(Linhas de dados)
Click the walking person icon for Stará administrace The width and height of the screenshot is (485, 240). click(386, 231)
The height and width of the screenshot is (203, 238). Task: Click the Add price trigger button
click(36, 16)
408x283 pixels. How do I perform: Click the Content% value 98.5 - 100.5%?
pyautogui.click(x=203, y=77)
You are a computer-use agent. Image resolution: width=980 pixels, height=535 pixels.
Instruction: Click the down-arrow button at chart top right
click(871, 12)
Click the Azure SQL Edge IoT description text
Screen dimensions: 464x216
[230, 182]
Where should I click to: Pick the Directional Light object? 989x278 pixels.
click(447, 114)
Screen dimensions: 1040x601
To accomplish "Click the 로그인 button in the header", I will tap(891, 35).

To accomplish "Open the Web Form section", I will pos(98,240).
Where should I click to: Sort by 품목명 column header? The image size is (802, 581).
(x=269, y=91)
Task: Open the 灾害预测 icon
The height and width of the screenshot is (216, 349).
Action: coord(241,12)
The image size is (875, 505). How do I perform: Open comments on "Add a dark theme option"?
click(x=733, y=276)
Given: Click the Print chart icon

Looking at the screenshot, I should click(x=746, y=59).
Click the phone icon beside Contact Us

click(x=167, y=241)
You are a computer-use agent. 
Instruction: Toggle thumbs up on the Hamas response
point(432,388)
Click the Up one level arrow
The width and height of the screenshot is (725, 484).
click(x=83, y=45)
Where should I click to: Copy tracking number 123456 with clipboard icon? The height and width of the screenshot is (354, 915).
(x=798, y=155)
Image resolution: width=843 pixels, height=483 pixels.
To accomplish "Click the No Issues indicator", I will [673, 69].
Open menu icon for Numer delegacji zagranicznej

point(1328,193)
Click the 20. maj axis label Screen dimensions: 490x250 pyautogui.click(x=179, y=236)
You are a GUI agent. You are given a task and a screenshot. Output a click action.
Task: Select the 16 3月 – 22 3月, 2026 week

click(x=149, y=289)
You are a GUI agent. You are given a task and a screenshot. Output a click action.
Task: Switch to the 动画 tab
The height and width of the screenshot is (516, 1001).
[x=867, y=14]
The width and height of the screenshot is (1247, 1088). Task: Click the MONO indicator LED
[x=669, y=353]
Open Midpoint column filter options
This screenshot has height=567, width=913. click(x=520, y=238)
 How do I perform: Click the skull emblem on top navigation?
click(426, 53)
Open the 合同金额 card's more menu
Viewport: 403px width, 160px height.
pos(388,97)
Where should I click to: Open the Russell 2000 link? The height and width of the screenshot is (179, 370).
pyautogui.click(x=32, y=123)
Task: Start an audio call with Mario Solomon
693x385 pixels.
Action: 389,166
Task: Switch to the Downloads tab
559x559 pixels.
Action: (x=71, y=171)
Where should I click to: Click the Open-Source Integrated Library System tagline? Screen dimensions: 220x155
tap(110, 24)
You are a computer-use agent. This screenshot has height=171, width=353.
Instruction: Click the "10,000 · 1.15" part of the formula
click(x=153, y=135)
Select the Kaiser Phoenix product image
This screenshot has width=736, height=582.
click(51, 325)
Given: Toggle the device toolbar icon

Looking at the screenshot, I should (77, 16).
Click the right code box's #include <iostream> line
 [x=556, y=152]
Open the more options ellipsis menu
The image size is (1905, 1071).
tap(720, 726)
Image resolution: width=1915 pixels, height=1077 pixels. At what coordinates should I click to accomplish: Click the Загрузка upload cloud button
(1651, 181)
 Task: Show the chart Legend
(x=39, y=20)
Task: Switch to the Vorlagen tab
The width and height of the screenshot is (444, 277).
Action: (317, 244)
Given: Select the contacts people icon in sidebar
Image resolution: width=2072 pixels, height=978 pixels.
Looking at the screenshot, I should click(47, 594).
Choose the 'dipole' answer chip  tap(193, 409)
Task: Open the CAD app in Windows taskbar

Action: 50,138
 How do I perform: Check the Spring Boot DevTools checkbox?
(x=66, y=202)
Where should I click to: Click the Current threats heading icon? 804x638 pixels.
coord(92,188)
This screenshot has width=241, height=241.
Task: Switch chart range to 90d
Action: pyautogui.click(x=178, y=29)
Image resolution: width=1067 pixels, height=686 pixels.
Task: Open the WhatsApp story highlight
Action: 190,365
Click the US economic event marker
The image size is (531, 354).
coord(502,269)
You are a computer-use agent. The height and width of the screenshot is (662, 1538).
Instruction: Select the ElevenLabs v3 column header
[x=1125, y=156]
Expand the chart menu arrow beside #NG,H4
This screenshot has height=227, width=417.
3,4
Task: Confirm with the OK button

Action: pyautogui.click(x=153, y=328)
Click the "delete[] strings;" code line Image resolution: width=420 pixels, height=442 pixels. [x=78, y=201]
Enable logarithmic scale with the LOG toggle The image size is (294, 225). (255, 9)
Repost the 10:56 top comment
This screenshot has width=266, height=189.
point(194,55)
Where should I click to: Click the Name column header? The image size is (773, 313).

Instruções a seguir — Por favor, reescreva todas as entradas acima substituindo "computer-use agent" por "automation assistant" e mantendo todo o resto sem alteração.

Solução —
Click the walking person icon for Stará administrace The width and height of the screenshot is (485, 240). click(386, 231)
The height and width of the screenshot is (203, 238). Task: Click the Add price trigger button
click(36, 16)
408x283 pixels. How do I perform: Click the Content% value 98.5 - 100.5%?
pyautogui.click(x=203, y=77)
You are a automation assistant. Image resolution: width=980 pixels, height=535 pixels.
Instruction: Click the down-arrow button at chart top right
click(871, 12)
Click the Azure SQL Edge IoT description text
Screen dimensions: 464x216
[230, 182]
Where should I click to: Pick the Directional Light object? 989x278 pixels.
click(447, 114)
Screen dimensions: 1040x601
To accomplish "Click the 로그인 button in the header", I will tap(891, 35).

To accomplish "Open the Web Form section", I will pos(98,240).
Where should I click to: Sort by 품목명 column header? The image size is (802, 581).
(x=269, y=91)
Task: Open the 灾害预测 icon
The height and width of the screenshot is (216, 349).
Action: coord(241,12)
The image size is (875, 505). How do I perform: Open comments on "Add a dark theme option"?
click(x=733, y=276)
Given: Click the Print chart icon

Looking at the screenshot, I should click(x=746, y=59).
Click the phone icon beside Contact Us

click(x=167, y=241)
You are a automation assistant. 
Instruction: Toggle thumbs up on the Hamas response
point(432,388)
Click the Up one level arrow
The width and height of the screenshot is (725, 484).
click(x=83, y=45)
Where should I click to: Copy tracking number 123456 with clipboard icon? The height and width of the screenshot is (354, 915).
(x=798, y=155)
Image resolution: width=843 pixels, height=483 pixels.
To accomplish "Click the No Issues indicator", I will [673, 69].
Open menu icon for Numer delegacji zagranicznej

point(1328,193)
Click the 20. maj axis label Screen dimensions: 490x250 pyautogui.click(x=179, y=236)
You are a GUI agent. You are given a task and a screenshot. Output a click action.
Task: Select the 16 3月 – 22 3月, 2026 week

click(x=149, y=289)
You are a GUI agent. You are given a task and a screenshot. Output a click action.
Task: Switch to the 动画 tab
The height and width of the screenshot is (516, 1001).
[x=867, y=14]
The width and height of the screenshot is (1247, 1088). Task: Click the MONO indicator LED
[x=669, y=353]
Open Midpoint column filter options
This screenshot has height=567, width=913. click(x=520, y=238)
 How do I perform: Click the skull emblem on top navigation?
click(426, 53)
Open the 合同金额 card's more menu
Viewport: 403px width, 160px height.
pos(388,97)
Where should I click to: Open the Russell 2000 link? The height and width of the screenshot is (179, 370).
pyautogui.click(x=32, y=123)
Task: Start an audio call with Mario Solomon
693x385 pixels.
Action: 389,166
Task: Switch to the Downloads tab
559x559 pixels.
Action: (x=71, y=171)
Where should I click to: Click the Open-Source Integrated Library System tagline? Screen dimensions: 220x155
tap(110, 24)
You are a automation assistant. This screenshot has height=171, width=353.
Instruction: Click the "10,000 · 1.15" part of the formula
click(x=153, y=135)
Select the Kaiser Phoenix product image
This screenshot has width=736, height=582.
click(51, 325)
Given: Toggle the device toolbar icon

Looking at the screenshot, I should (77, 16).
Click the right code box's #include <iostream> line
 [x=556, y=152]
Open the more options ellipsis menu
The image size is (1905, 1071).
tap(720, 726)
Image resolution: width=1915 pixels, height=1077 pixels. At what coordinates should I click to accomplish: Click the Загрузка upload cloud button
(1651, 181)
 Task: Show the chart Legend
(x=39, y=20)
Task: Switch to the Vorlagen tab
The width and height of the screenshot is (444, 277).
Action: (317, 244)
Given: Select the contacts people icon in sidebar
Image resolution: width=2072 pixels, height=978 pixels.
Looking at the screenshot, I should click(47, 594).
Choose the 'dipole' answer chip  tap(193, 409)
Task: Open the CAD app in Windows taskbar

Action: 50,138
 How do I perform: Check the Spring Boot DevTools checkbox?
(x=66, y=202)
Where should I click to: Click the Current threats heading icon? 804x638 pixels.
coord(92,188)
This screenshot has width=241, height=241.
Task: Switch chart range to 90d
Action: pyautogui.click(x=178, y=29)
Image resolution: width=1067 pixels, height=686 pixels.
Task: Open the WhatsApp story highlight
Action: 190,365
Click the US economic event marker
The image size is (531, 354).
coord(502,269)
You are a automation assistant. The height and width of the screenshot is (662, 1538).
Instruction: Select the ElevenLabs v3 column header
[x=1125, y=156]
Expand the chart menu arrow beside #NG,H4
This screenshot has height=227, width=417.
3,4
Task: Confirm with the OK button

Action: pyautogui.click(x=153, y=328)
Click the "delete[] strings;" code line Image resolution: width=420 pixels, height=442 pixels. [x=78, y=201]
Enable logarithmic scale with the LOG toggle The image size is (294, 225). (255, 9)
Repost the 10:56 top comment
This screenshot has width=266, height=189.
point(194,55)
Where should I click to: Click the Name column header? The image size is (773, 313).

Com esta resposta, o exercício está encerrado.